When multiple lithium-ion batteries are connected in series, in order to ensure the maximum battery capacity and life, the accuracy is sometimes required to be within 0.5%. Therefore, the accuracy control of charging voltage is a key technology of lithium-ion battery chargers.

At present, people have a misunderstanding about the charging voltage of lithium batteries. They think that with a battery protection board, they don't need to worry about the voltage accuracy. This is not advisable. Because the purpose of the battery protection board is to provide timely protection against possible accidents, it considers more safety factors rather than performance factors. For example, taking a 4.2V battery cell as an example, the overvoltage protection parameter of the protection board is 4.30V (some may require 4.4V). If it is overcharged every time, with 4.30V as the charging cutoff point, the battery capacity will decay quickly.

Why do you need a charging timer?

A charger manufacturer once said that they often encountered charger users returning products, saying that the charger was broken because the battery was not fully charged after a day of charging, and the charger light did not turn on and was always red. However, when the manufacturer actually measured the charger, it was found to be normal and met the factory requirements. What is the problem? This is mainly because the charger does not take into account the increase in self-discharge of the battery after aging. If the cut-off current of charging is set too small, the aging battery will not reach the set point of charging completion, which will cause the user to misjudge and think that the charger is broken.

The function of the charging timer is to prevent damaged or over-cycled lithium batteries from self-discharging too much during the charging cutoff period, making it difficult for the battery to enter the EOC state (higher than the judgment current). On the one hand, it may cause the user to misjudge that the battery is not fully charged. On the other hand, it may also cause the battery to overheat and expand due to charging for too long, which may even be dangerous.

Considering these factors, the new multi-series lithium-ion battery charging chip OZ8981 launched by O2Micro is a complete solution. OZ8981 is a dedicated charging management integrated chip with precise voltage, current output and multiple protections, and provides a six-stage charging control mode, which is convenient for system design and low cost. It is mainly used for multi-cell lithium-ion battery packs in light electric vehicles, electric bicycles and power tools.

The cost-effective and highly reliable OZ8981 includes a single-chip integrated charge controller that can achieve efficient error amplifier output. It supports six-stage intelligent charging control: 0V pulse charging, pre-charging, constant current charging, constant voltage charging, cut-off charging, and automatic recharging. It supports flexible settings of the pre-charging start voltage, constant current charging value, constant voltage charging value, and cut-off charging current value.
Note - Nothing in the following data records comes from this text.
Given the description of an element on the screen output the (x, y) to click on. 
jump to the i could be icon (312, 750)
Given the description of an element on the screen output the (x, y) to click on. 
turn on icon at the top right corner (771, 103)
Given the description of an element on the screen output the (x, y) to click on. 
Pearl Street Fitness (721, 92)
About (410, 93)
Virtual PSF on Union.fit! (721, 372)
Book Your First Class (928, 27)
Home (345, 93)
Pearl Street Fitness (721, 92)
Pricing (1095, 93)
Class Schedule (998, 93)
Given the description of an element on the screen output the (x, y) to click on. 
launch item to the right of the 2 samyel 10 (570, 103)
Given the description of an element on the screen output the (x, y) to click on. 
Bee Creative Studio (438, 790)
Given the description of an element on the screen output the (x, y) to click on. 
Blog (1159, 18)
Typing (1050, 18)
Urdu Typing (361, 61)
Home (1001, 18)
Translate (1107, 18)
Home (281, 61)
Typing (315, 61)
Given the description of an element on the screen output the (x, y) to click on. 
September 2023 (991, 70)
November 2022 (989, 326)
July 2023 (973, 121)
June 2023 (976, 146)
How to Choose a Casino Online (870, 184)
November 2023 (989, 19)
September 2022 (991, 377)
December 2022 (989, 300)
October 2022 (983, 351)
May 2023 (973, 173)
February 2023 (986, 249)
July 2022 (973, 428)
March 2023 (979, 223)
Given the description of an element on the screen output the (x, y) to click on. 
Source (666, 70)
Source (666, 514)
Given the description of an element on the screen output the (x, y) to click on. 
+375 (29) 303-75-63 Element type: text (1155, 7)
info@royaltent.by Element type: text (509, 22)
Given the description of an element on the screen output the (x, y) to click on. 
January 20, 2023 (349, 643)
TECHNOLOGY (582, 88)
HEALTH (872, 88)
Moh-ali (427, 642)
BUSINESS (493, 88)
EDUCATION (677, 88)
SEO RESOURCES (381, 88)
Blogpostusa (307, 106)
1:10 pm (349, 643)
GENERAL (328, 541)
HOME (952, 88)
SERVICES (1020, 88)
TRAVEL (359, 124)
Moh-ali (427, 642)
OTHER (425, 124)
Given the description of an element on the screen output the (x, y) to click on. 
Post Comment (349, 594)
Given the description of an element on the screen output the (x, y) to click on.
In addition, OZ8981 has high-precision charging voltage (<1%) and current (<5%) outputs; the voltage output accuracy can be <0.5% by adjusting the external resistor. Supports dual charging timer protection: pre-charge timing, constant voltage charging timing (maximum 5 hours, or not used). Supports dual temperature protection: chip internal temperature protection (115°C), external over-temperature protection (default: 44°C) and under-temperature protection (default: 2°C). The external temperature protection point can be flexibly set externally. Supports charging overvoltage protection, over-current protection, and short-circuit protection. Supports automatic battery access detection and direct LED display of charging status. The device uses the general package SOP16.

Figure 4 is the charging curve of OZ8981 lithium-ion battery. By combining with the front-end PWM chip, OZ8981 will help users quickly realize safe, efficient and low-cost lithium-ion battery charger design.